Why can’t we use the knowledge we have more effectively? Why can’t we always find the knowledge we need for our work? If only employers could tap into and use the expertise of their staff better. These challenges are key to Geoff Parcell’s recent work with WHO as practitioner of knowledge management. Parcell, the co-author of a best-selling book on knowledge management called Learning to Fly, told the Bulletin that his work at WHO focuses on connecting people more than capturing knowledge. He believes that working in teams and creating new knowledge together can be a powerful way to work.
Q: What is knowledge management?
A: It’s mainly common sense. Every time we send an email, talk to one another or pick up the phone we are sharing knowledge with one another. Paradoxically, you can’t manage knowledge, but you can create an environment where knowledge flows easily. For me, it’s less important to capture all the knowledge we have and it’s more important to be connected to the people who have the knowledge. When I am planning a vacation, I can go to a travel agent and watch a TV programme. But if you talk to a person who has been there, you can ask them everything you need to know. That’s when knowledge flows easily because you get the knowledge you want.
Q: Why do we need help to make knowledge flow more easily? Why do you think staff at WHO are not communicating properly with each other?
A: Imagine what we could achieve if all of us knew what each of us knows. But people are driven by their own focus and priorities. Where you have a common goal it’s much easier to help one another get there. It’s like sailing. If a crew of people sailing are all going in different directions, they won’t get anywhere. If you are very clear on which port you are trying to reach, even when you have done your task you are quite happy to help someone achieve theirs. At WHO, on occasions it seems that some people have lost sight of the fact they are trying to improve world health and reduce mortality, and their publication or report becomes an end in itself.

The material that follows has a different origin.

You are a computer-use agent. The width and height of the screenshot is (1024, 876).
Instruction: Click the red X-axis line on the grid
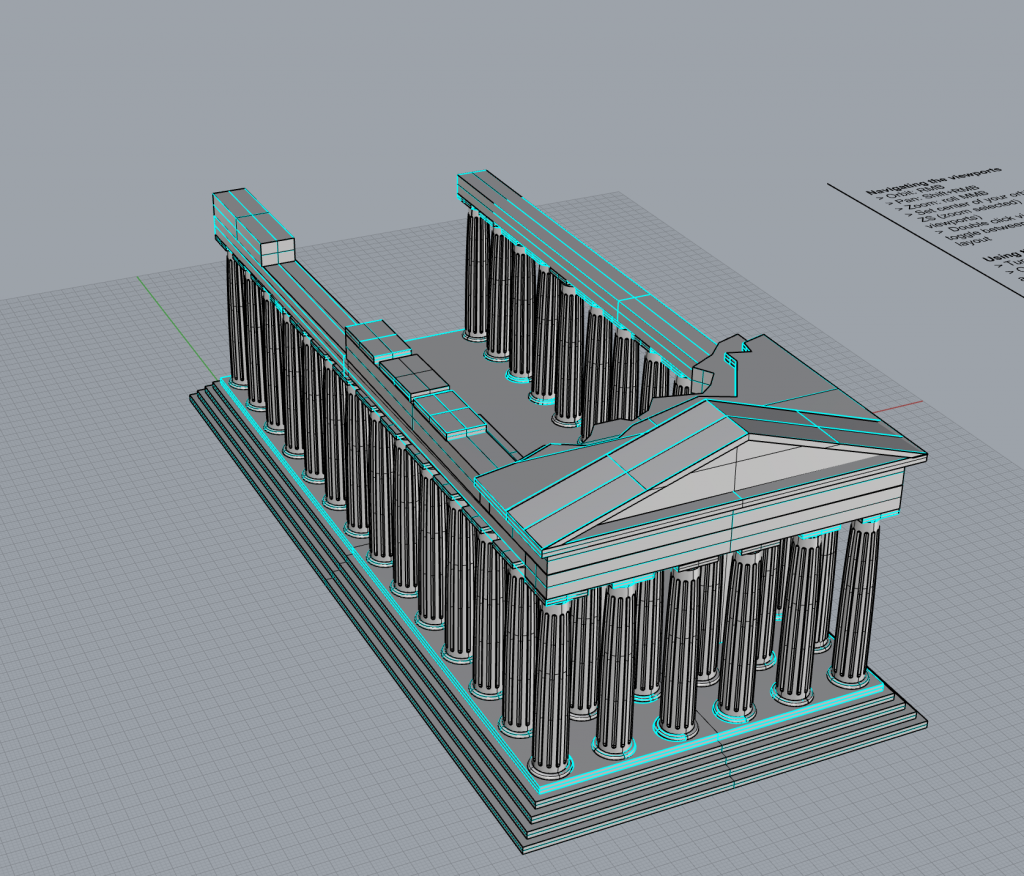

Q: How do you change this mentality?
A: When working on the response to AIDS [at UNAIDS] I found that if we started with the assumption that local communities have strengths, and that if you listen to them you learn something from them, then they feel good about what they are doing and do more of it and they are more willing to learn from you. Some agencies go in thinking advocacy is the only tool. The private sector has had to train its leaders to move from a role of being answer man to someone who leads and facilitates the conversation. That shift is happening at WHO, but not fast enough.
Q: How can that shift take place faster and what are you doing to encourage it at WHO?
A: First to acknowledge that the shift needs to happen, then take yourself out of the role of expert and put yourself in the role of connector. If we start with the assumption that someone has already done what I am about to do, let’s talk and compare experiences, pool our ideas, learn from that and do something better than we have done before.
Q: At what level in the hierarchy should this process of change start?
A: At BP it started with country managers — a high level of acknowledgement that gave the signal to staff to spend time sharing knowledge. In BP business unit leaders were given 20% of their money for the overall results of the business not just to their business unit, so that drove them to spend up to 20% of their time helping other business units. Most people are rewarded by acknowledgement from their peers.
Q: How does this apply to WHO?
A: When we construct programmes at WHO, we can build on what has been done in the past: what are the lessons, what’s worked, what hasn’t worked and then move forward. There are lots of people in this organization who are keen to share and have something to share but feel their voice isn’t being heard. If they start sharing that creates a new pressure. Before access to computers, middle managers were the aggregators of knowledge and provided a summary to the boss. Perhaps WHO needs to reconsider whether there has to be a middle manager. That means the top managers are listening directly to those who know. In BP’s leadership philosophy, top managers give direction, set boundaries, provide space and offer support, but they don’t tell you what to do.